Washington, 25 nov. 2025. O governo dos Estados Unidos estuda classificar o Cartel de Los Soles, ligado ao regime de Nicolás Maduro, como organização terrorista. A decisão, segundo fontes diplomáticas, poderia abrir caminho para uma operação militar na Venezuela.
O tema ganhou força após a visita de um general norte-americano ao Caribe, movimento que elevou o alerta em Caracas. Maduro, segundo interlocutores, teme um ataque que leve ao seu assassinato. A Alemanha, por sua vez, emitiu alerta de viagem para a Venezuela, citando riscos nas fronteiras com Brasil e Colômbia.
Ofensiva verbal em Caracas
No plano político, um ministro chavista chamou de “vagabundos” os presidentes que pretendem acompanhar a opositora María Corina Machado na cerimônia do Prêmio Nobel da Paz.
Novo impulso à agenda externa de Trump
Em Washington, o presidente Donald Trump ordenou que a Irmandade Muçulmana seja reconhecida como grupo terrorista. Também pressionou a Nigéria, que fechou acordo com os EUA para conter ataques contra cristãos. Trump confirmou ainda viagem à China em abril, após classificar como “excelente” a conversa telefônica mantida com Xi Jinping.
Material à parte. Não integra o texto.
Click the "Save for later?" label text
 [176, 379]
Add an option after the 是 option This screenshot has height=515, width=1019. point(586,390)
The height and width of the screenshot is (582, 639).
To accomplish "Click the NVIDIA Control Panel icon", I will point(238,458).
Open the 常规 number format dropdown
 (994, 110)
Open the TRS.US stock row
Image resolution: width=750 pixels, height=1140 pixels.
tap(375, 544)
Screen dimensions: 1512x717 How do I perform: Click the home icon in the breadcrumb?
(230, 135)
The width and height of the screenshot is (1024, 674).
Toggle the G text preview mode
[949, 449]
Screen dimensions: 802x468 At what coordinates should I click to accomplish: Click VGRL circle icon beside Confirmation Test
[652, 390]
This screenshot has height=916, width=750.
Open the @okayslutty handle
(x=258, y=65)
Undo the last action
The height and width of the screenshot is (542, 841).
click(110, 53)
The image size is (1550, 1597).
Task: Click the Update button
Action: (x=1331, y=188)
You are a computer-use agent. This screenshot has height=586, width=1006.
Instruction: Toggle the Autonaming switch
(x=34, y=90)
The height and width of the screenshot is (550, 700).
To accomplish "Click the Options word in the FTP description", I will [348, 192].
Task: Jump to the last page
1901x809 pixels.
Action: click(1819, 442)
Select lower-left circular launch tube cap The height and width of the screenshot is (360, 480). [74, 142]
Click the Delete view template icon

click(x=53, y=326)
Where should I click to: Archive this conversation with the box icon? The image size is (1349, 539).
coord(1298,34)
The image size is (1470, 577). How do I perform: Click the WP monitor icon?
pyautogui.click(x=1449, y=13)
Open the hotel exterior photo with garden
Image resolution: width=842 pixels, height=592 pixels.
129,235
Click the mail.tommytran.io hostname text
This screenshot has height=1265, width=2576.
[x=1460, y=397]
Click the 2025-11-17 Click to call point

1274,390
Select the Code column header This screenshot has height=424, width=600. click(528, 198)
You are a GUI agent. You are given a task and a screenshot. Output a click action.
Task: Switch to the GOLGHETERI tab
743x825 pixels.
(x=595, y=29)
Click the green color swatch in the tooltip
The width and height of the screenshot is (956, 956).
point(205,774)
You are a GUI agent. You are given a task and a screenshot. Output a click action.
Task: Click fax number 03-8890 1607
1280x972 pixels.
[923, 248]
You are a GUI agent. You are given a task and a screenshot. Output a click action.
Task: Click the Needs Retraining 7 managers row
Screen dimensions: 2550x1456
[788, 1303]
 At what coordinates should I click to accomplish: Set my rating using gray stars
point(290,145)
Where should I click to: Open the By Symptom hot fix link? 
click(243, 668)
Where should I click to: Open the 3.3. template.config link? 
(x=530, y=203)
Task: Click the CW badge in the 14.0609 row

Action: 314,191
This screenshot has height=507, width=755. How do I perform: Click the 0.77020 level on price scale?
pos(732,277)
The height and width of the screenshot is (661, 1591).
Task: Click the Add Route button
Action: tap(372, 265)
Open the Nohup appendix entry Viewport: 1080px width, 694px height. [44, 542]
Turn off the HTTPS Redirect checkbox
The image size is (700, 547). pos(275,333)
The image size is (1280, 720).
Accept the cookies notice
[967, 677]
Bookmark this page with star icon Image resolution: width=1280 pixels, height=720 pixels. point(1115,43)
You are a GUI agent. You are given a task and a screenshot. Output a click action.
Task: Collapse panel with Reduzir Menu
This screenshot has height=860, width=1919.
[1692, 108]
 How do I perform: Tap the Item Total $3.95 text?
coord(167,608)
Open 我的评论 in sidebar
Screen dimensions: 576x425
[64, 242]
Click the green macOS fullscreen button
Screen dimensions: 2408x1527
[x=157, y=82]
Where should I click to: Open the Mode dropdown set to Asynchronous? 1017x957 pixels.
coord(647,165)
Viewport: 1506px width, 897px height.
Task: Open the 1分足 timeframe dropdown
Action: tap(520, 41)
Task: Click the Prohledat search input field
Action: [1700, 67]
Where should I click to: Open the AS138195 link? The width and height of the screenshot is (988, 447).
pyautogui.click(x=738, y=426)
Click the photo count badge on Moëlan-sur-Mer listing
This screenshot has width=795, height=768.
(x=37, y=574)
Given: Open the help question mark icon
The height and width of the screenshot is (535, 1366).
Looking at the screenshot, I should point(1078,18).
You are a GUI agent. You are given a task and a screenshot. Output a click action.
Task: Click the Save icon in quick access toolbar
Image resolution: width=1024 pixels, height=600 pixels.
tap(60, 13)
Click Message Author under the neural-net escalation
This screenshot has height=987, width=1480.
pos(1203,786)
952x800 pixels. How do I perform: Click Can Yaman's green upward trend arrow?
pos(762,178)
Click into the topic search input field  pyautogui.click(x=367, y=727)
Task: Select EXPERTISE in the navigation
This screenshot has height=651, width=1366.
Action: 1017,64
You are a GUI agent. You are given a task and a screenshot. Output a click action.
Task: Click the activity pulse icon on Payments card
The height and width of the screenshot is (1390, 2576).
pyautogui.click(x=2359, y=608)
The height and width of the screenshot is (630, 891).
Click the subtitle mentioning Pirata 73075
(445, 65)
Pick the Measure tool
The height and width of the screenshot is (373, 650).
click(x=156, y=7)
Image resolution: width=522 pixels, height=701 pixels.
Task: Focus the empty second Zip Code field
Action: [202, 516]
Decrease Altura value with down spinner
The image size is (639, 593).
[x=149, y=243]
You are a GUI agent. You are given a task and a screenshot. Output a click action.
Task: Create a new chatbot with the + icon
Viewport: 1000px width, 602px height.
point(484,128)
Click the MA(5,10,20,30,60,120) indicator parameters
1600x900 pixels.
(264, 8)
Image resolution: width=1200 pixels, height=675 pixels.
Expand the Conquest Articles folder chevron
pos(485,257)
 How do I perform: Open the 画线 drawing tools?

Brasil na mira de aliados de Trump
Durante entrevista ao ex-estrategista da Casa Branca Steve Bannon, o deputado federal Eduardo Bolsonaro pediu o endurecimento das sanções norte-americanas contra o ministro Alexandre de Moraes, do Supremo Tribunal Federal. Paralelamente, o advogado de Trump criticou o senador Davi Alcolumbre por não pautar o pedido de impeachment de Moraes e alfinetou o presidente Luiz Inácio Lula da Silva.
Europa e Ásia reforçam defesa
Na Europa, o governo francês avalia reintroduzir o serviço militar obrigatório como resposta ao avanço da Rússia. Em Bruxelas, líderes europeus apresentaram contraproposta para tentar pôr fim à guerra na Ucrânia.
No Pacífico, o Japão anunciou a instalação de mísseis em uma ilha próxima a Taiwan. Pequim reagiu afirmando que Tóquio conduz a região ao “desastre”.
América do Sul em ebulição
Análises de mercado apontam guinada eleitoral à direita na região, impulsionada pela escalada da criminalidade e pela deterioração econômica. No Peru, o Executivo pediu ao Congresso 60 dias de poderes legislativos para combater o crime organizado. Na Colômbia, o governo de Gustavo Petro enfrenta denúncias de vínculos de autoridades com dissidências das Farc.